Prawdziwe poruszenie wśród obywateli wywołał dramatyczny apel niemieckich władz. Rząd wzywa Niemców do robienia zapasów jedzenia i wody pitnej, na wypadek ewentualnego kryzysu. Każda niemiecka rodzina ma być w stanie przetrwać co najmniej 10 dni dzięki zgromadzonym wcześniej produktom. - podaje Niezależna.pl

Frankfurter Allgemeine Sonntagszeitung ustalił, że władze niemieckie oficjalnie zaapelowały do niemieckiego społeczeństwa o przedsiębiorczość i stałe zapewnianie sobie zapasów żywieniowych na 10 kolejnych dni.
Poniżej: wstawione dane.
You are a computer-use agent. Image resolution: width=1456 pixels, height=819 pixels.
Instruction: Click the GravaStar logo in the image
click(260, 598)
To pierwsza taka sytuacja od czasu zakończenia zimnej wojny. Powodem, dla którego Niemcy mają gromadzić żywność jest możliwość wystąpienia ewentualnego kryzysu.
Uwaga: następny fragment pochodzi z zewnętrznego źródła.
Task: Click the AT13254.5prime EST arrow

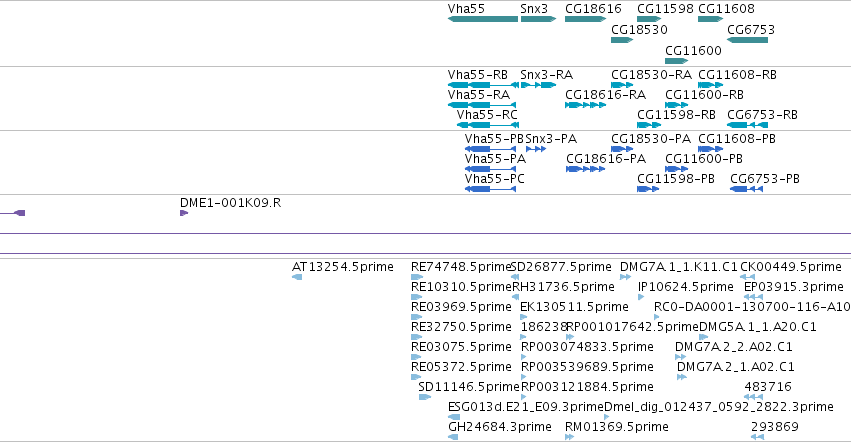Action: click(297, 277)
Już w najbliższą środę ów program miałby zostać przyjęty przez niemiecki rząd. Dokument stanowi, że zamknięte mogłyby w razie kryzysu zostać poszczególne ulice oraz wdrożone restrykcje i ograniczenia w ruchu drogowym gdyby konieczny był transport wojsk.

Niemieckie władze robienie zapasów, zwłaszcza żywności z długim terminem przydatności do spożycia oraz wody, nazywają koniecznością. Czy Niemcy przygotowują się do wojny?